─── Document extract ───
Of course, what we fans do in our fan communities is something that all artists do. Building upon what came before is the first step to making something new. Nobody creates in a vacuum. Reshaping what has come before us is part and parcel of creativity: it’s the most natural thing in the world to do, and it should be celebrated in its own right for the valuable richness it contributes to our society. (This is what the generative AI creators have argued, too: there is nothing new or different about what generative AI does, and it’s doing what all artists do. Whether that argument holds water is a debate for another day.)

That simple fact about creativity might lead you to believe that U.S. copyright law would understand and protect artists who use what has come before to make something new—but in a lot of ways, copyright law does a pretty terrible job judging the reuse of creative works. The law defines a work as infringing if it is “substantially similar in something protectable.” Roughly speaking, a work is infringing if we decide it took too much of what’s original (i.e., relatively unique) about the first work. That standard is intended to provide the second creator with some breathing room: you can be similar to what has come before you as long as you are not substantially similar, as long as you change enough about it.
─── Dataset section ───
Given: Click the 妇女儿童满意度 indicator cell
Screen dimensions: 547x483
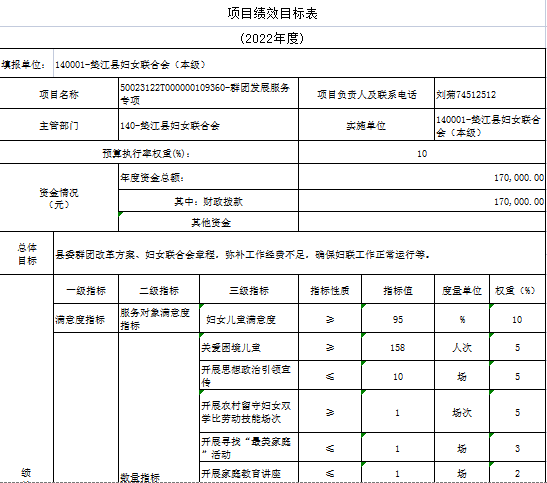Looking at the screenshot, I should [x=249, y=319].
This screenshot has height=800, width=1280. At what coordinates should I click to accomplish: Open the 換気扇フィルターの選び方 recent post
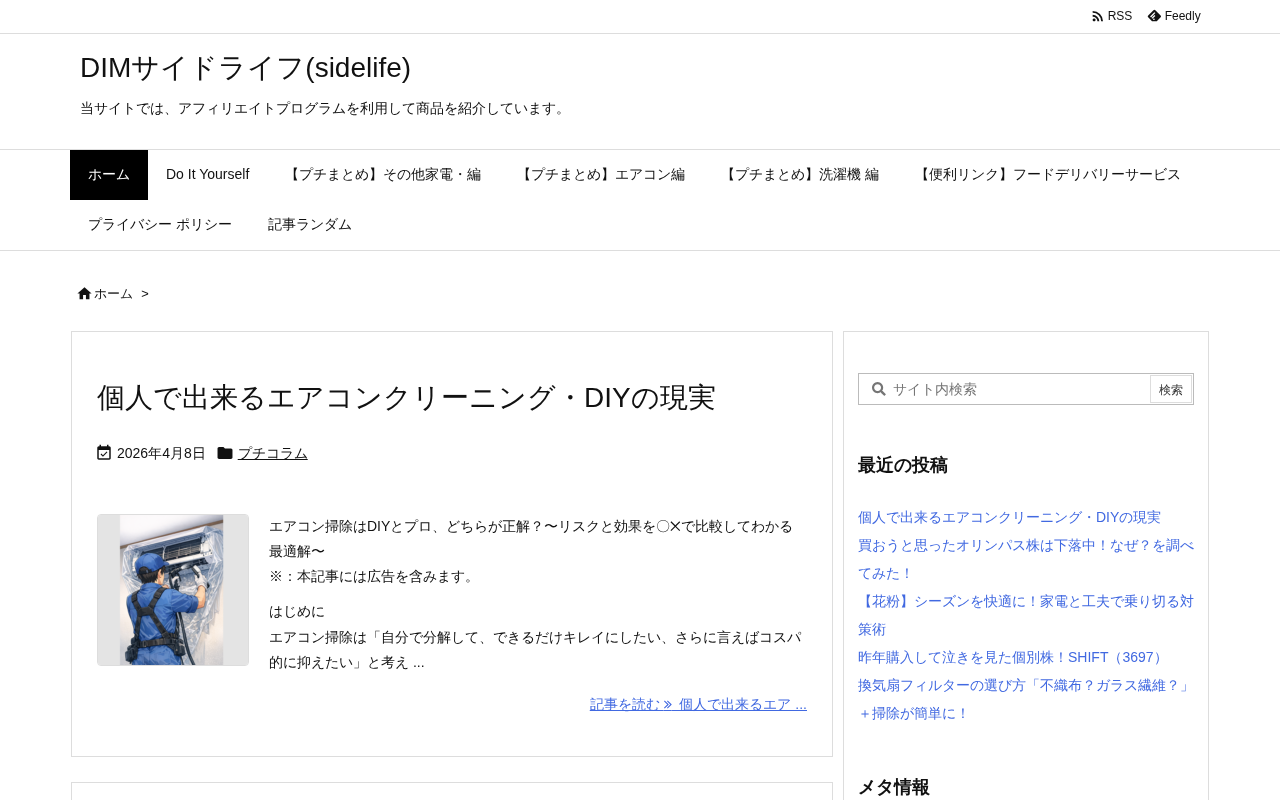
───
To do:
For each statement below, state whether it agrees with the excerpt on creativity and copyright law. Answer yes or no, and quote the words of the excerpt that decide it.
1. The excerpt holds that creators build on earlier work rather than working in isolation.
2. The excerpt concludes that the argument made by generative AI creators is sound.
3. The excerpt describes U.S. copyright law as poorly suited to judging the reuse of creative works.

Exercise solution:
1. Yes: "Nobody creates in a vacuum."
2. No: "Whether that argument holds water is a debate for another day."
3. Yes: "copyright law does a pretty terrible job judging the reuse of creative works."